I choose to complete my degree at University of Limerick because of its highly recognized engineering courses, co-operative education and sporting facilities. As a sports scholar, UL helped me to balance my sporting and academic goals and in August 2018, I graduated with a first class honors degree. I am also still at peak performance levels in sport thanks to the university and its staff.

In my leaving cert year I was uncertain of what course I wanted to pursue. I had a great passion for design (my DCG project received 4th best in the country), problem solving, inventing and making these inventions come to life. My favorite subjects in school were: Physics, DCG, Engineering and Mathematics. In choosing Engineering (Common Entry), I was able to study relevant engineering modules in first year before deciding on my specific discipline. After my first year in UL, I knew that mechanical engineering was for me.

I chose mechanical engineering because it is so versatile. Throughout the programme, I developed skills to solve problems in mechanical engineering, but also for applications in many other types of engineering such as aeronautical, biomedical and design. The University of Limerick gave me the opportunity to work for a biomedical engineering company (Johnson & Jonson: Vision Care) for my co-operative education.

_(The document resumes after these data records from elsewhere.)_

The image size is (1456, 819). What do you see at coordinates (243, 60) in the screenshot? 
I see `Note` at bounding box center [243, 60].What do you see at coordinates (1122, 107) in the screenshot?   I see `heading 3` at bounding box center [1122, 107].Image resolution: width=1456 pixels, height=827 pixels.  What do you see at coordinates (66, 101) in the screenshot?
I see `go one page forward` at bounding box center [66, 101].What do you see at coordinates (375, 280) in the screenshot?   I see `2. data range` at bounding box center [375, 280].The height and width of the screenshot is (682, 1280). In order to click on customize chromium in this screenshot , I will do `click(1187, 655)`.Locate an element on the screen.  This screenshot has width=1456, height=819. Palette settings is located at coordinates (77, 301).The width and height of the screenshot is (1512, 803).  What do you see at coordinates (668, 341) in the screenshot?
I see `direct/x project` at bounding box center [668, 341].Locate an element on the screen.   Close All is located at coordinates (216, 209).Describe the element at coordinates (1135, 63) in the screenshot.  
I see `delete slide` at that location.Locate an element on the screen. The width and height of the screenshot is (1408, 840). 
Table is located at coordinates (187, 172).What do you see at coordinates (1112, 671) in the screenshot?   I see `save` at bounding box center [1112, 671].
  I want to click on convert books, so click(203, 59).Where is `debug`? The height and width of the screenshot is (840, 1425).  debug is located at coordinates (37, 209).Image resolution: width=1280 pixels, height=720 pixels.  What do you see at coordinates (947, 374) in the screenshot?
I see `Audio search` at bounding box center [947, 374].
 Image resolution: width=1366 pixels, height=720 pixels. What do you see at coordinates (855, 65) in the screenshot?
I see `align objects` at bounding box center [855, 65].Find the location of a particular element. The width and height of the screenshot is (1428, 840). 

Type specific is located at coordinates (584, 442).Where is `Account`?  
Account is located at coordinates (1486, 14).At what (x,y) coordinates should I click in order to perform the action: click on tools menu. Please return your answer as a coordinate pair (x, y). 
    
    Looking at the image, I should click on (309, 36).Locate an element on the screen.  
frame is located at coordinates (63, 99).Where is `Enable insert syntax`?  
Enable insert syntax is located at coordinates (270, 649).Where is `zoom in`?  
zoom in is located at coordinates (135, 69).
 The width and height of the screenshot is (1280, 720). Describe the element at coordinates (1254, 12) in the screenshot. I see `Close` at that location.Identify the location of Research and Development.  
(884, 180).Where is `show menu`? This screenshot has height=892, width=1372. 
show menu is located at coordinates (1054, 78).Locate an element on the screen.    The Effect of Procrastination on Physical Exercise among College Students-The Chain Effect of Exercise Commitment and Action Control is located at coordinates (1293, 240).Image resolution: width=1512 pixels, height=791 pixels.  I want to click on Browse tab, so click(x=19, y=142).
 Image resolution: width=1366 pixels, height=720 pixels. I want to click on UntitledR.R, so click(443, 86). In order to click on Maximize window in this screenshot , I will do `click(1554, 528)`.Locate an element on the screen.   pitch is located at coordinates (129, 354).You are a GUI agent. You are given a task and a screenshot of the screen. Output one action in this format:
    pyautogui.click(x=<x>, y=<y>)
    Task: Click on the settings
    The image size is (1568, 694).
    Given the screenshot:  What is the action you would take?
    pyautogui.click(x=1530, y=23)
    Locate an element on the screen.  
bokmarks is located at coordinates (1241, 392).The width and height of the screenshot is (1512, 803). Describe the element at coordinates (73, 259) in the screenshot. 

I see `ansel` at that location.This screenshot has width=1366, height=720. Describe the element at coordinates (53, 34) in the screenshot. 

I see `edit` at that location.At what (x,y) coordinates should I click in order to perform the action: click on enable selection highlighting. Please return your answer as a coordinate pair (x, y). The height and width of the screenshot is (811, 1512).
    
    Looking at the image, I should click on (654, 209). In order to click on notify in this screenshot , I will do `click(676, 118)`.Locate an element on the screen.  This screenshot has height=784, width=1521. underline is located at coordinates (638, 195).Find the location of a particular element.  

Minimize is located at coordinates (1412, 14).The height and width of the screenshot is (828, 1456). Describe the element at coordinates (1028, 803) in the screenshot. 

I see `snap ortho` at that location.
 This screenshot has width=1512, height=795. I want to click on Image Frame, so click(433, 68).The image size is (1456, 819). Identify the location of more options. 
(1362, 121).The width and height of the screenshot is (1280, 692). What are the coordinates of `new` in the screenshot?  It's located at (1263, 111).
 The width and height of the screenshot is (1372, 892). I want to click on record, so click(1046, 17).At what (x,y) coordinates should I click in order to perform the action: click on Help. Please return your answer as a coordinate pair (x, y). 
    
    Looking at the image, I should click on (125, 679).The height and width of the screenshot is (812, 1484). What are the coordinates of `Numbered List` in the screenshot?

Currently I am completing a PhD in the development of cooling systems for 5G wireless technologies. This research requires me to use the knowledge I gained from my undergraduate courses in heat transfer, materials, finite element analysis and mechanics modules. I developed a passion for these topics during my undergraduate and I believe 5G technologies are currently on the front line for global development. A degree in mechanical engineering is so adaptable that if, in time, you want to branch out into another industry you will already have the skills required to do so.


Ruairí Quinlan

Ruairí knew he had an aptitude for mathematics, physics, computer aided design and problem solving in general.

He selected LM116 as a common entry to introduce him to the various disciplines of engineering. He decided on BE Mechanical Engineering and studied subjects such as Mechanics of Solid Fluid Mechanics, Thermodynamics, Vibration Analysis, Project Management and Introduction to Programming

In Year 3 Ruairí spent his Cooperative Education in Stryker in a project management position and received the President’s Distinguished Performance award.

Ruairí particularly enjoyed development friendships, group projects and group assignments as part of his time at UL.

He now works in Stryker as a Staff Engineer, Automation & Digitalization.